The reason projects focused on “first case start” and “turnover time” are so common is that these metrics are straightforward to track and report. However, tracking delays once a patient is in the OR is far more complex. Neither initiative alone guarantees improved OR throughput. Nevertheless, I strongly recommend that anesthesiologists take the lead on these projects—otherwise, anesthesia is likely to be blamed when issues arise.
If you want to improve OR throughput, you need to look at the whole perioperative experience. See Table 1 from J am Coll Surg 2011;213:83-94 (PMID 21420879, 10.1016/j.jamcollsurg.2011.02.009)
If you are hoping for improved OR throughput by focusing on first case starts, you should read the classic management paper entitled “On the folly of rewarding A, while hoping for B”! (https://web.mit.edu/curhan/www/docs/Articles/15341_Readings/Motivation/Kerr_Folly_of_rewarding_A_while_hoping_for_B.pdf)
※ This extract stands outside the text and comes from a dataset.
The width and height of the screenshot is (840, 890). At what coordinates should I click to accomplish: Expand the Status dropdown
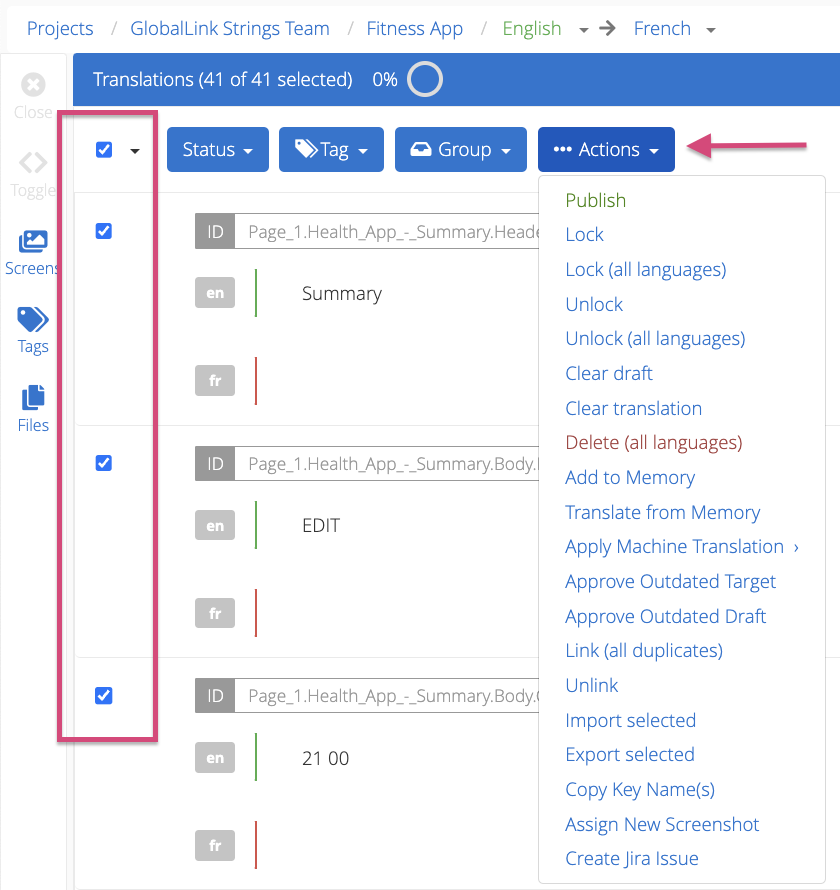(x=218, y=150)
From Andrew Matisoff, MD, The Hospital for Sick Children
Thank you for the insightful article on current staffing challenges in pediatric cardiac anesthesia. One dramatic change that I have noticed in the last 10 years has been an increase in surgical complexity across all programs. We are operating on higher risk, smaller and younger patients, many with genetic syndromes. In addition we are more likely to bring children back for multiple operations or have multiple bypass runs to achieve better technical results. The end result of this is much longer days in the operating room, more instability post bypass including bleeding, and more tired staff. These long days are experienced by fellows too, so it is not surprising that they are not pursuing additional training in peds cardiac anesthesia. A key role in addressing the staffing shortage is recognition from both the hospital and departmental administration the challenging and demanding nature of the field, and the impact these long days have on the staff. We should not expect these same staff to complete general cases after finishing a cardiac case or to cover the complex neonate in the general surgery OR on their non cardiac day when admin time is threatened by staffing shortages. Additionally coverage of low risk catheterization procedures and electrophysiology cases by non cardiac staff is not unreasonable.